Imagine that you and your family build a new house. You buy the lot, and pay a contractor to build your home. The big day finally comes, and you meet to get your keys. You are handed a set of keys, and your contractor says “Oh, by the way. You only have a copy of the keys, and you aren’t allowed to make copies. I’ll keep the master key and you can come see me if you ever want to do anything with them.”

You wouldn’t be very happy, would you?

Unfortunately, that is what is happening way too often with Google Analytics data. Small businesses and organizations are paying development companies to build their web sites, and Google Analytics is dutifully being added to the site.

The problem is that these companies are adding Google Analytics under their own accounts, not their client’s accounts.

What’s the problem with this? Only that the data is now owned and at the mercy of the development company, not the small business or organization that rightfully owns that data.

Most of the time, this is not malicious. It is mostly because these development companies do not understand what they are doing. They create a property in Google Analytics in their own account because it is convenient and don’t realize the consequences. Or they think this is making life easier for the small business or organization.

But what happens in a couple of years when the decision is made to replace the old site, and find a different company? Then someone at the development company decides to clean up the files, and delete the references to their former client. And suddenly all the data is gone.

If you think that this may have happened to you, there are a couple of ways to check. One is to log into your Google Analytics account. Click on “Admin” on the top of the page. Just below the menu, if the name under the header “Administration” is the name of your development company, then you are under their account.

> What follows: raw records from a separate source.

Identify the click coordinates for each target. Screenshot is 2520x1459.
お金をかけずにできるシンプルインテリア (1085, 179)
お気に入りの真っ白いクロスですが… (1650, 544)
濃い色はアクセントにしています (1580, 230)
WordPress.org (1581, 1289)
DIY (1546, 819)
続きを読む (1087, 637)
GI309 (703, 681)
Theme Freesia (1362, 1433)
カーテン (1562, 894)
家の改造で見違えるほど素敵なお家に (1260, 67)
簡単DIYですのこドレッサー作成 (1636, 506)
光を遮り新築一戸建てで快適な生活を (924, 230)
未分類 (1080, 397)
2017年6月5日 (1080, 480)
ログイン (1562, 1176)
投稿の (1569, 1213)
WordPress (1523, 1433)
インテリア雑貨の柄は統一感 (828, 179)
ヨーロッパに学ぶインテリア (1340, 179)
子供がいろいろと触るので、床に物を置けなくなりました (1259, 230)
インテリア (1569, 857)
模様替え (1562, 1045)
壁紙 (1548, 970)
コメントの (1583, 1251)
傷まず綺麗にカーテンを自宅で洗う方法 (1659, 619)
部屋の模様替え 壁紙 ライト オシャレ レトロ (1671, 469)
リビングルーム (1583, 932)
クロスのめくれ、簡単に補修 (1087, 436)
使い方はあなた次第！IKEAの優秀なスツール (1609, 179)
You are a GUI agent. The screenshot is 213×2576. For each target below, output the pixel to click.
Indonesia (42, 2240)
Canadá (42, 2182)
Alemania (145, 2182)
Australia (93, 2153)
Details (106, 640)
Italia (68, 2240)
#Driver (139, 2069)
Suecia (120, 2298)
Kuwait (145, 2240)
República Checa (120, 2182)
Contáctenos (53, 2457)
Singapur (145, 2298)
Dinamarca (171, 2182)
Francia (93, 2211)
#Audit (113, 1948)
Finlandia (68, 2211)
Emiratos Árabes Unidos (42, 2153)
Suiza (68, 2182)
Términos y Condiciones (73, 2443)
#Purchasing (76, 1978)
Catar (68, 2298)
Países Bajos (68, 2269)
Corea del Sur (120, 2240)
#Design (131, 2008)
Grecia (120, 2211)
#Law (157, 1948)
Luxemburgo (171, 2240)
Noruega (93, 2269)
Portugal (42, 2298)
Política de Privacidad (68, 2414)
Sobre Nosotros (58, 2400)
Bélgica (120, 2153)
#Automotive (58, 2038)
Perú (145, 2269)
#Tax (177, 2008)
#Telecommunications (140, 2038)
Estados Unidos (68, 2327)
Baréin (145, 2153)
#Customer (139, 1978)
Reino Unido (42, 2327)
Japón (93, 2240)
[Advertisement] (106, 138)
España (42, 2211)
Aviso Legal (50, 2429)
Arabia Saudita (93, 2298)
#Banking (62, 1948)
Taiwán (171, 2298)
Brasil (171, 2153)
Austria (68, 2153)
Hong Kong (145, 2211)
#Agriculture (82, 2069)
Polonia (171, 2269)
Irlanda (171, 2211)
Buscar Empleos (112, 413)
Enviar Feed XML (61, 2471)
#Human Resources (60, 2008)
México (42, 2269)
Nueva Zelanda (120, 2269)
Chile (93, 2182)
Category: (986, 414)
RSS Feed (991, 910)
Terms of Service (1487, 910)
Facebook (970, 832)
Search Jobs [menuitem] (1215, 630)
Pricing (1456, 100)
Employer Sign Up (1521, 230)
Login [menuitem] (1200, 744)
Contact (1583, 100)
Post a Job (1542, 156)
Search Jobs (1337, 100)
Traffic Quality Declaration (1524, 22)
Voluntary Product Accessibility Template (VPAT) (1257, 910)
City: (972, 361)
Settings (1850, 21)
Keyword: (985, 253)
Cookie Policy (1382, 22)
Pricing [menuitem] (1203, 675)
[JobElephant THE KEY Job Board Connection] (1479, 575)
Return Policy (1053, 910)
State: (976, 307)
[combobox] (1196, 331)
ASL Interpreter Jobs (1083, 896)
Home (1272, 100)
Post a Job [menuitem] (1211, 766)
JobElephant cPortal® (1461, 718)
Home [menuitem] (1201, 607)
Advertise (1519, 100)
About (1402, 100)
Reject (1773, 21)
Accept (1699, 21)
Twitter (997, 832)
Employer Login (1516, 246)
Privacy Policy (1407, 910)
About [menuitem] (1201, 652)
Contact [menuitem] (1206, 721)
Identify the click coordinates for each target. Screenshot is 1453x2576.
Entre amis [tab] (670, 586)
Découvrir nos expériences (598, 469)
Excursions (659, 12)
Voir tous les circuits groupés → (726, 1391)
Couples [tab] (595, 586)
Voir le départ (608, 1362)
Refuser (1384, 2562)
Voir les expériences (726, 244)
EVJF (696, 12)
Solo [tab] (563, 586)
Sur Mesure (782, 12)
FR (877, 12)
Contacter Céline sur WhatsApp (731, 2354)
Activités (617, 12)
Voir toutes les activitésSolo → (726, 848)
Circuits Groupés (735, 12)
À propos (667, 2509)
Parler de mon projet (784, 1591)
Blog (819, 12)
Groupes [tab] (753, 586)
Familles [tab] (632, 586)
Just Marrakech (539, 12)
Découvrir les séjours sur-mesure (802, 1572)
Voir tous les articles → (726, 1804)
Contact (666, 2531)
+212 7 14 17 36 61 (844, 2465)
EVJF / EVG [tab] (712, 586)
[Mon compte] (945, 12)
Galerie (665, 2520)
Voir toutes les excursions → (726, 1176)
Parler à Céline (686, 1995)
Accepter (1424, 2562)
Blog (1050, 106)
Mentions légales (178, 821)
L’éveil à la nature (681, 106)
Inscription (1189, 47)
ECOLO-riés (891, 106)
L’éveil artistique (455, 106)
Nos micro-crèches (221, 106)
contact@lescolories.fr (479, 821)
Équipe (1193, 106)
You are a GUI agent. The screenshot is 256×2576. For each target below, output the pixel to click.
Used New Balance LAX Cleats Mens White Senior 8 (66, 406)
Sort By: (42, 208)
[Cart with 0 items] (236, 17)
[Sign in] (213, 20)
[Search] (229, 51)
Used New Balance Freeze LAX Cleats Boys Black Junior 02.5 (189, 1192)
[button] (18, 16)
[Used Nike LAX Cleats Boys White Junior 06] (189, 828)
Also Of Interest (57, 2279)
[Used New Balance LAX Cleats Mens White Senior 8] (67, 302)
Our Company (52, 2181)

Another indication, particularly if you don’t have access to the Google Analytics account, is to right click on your website home page, and select “View Source” or “View Page Source”. Search for the text “UA-“ or “GA-“ (without the quotes). You’ll find a string of numbers, something like “UA-1234567-01” or “GA-1234567-35”. The first set of numbers is the account number. The last set of digits is the property number within the account. If this is a large number, say for instance 35, that means you have the 35th property in a single account. That is a pretty good indication that you have been lumped in with dozens of other clients of your web company.

So what do you do if you don’t own your data? I always, without exception, strongly recommend that you change it to your own account. Sure, this causes some short term problems because your history is in one account and your future will be in a different account. That means you have to get data from two different accounts to compare this year to last. But the risk is just too great to give away ownership.

Business runs on data these days. Make sure you own yours.